A run of records
-.-.-
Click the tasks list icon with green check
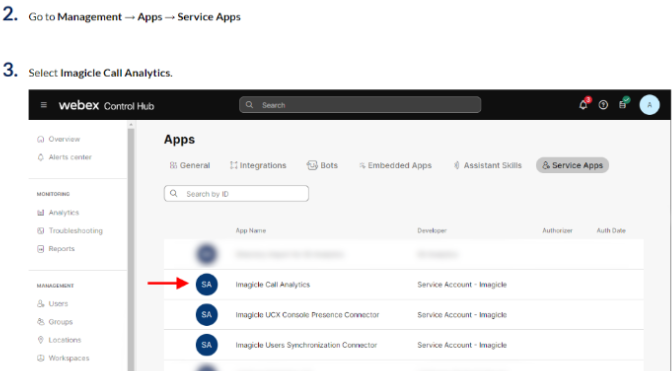This screenshot has height=371, width=672. click(623, 105)
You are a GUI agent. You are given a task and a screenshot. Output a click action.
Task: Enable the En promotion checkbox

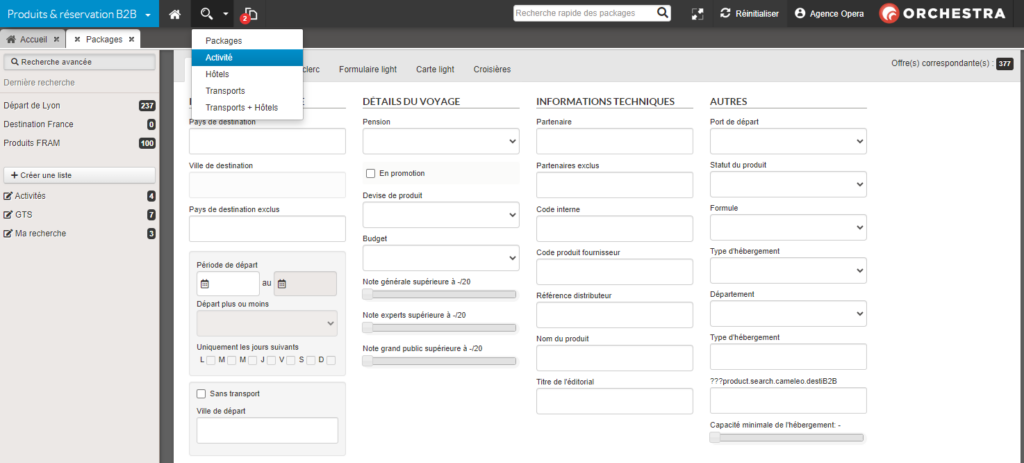click(371, 173)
-.-.-
Can you rewrite the text lines of all the records above as a numbered list, skipping blank lines and leaving out the pictures?

● **Written response**
1. Click the tasks list icon with green check
2. This screenshot has height=371, width=672. click(623, 105)
3. You are a GUI agent. You are given a task and a screenshot. Output a click action.
4. Task: Enable the En promotion checkbox
5. click(371, 173)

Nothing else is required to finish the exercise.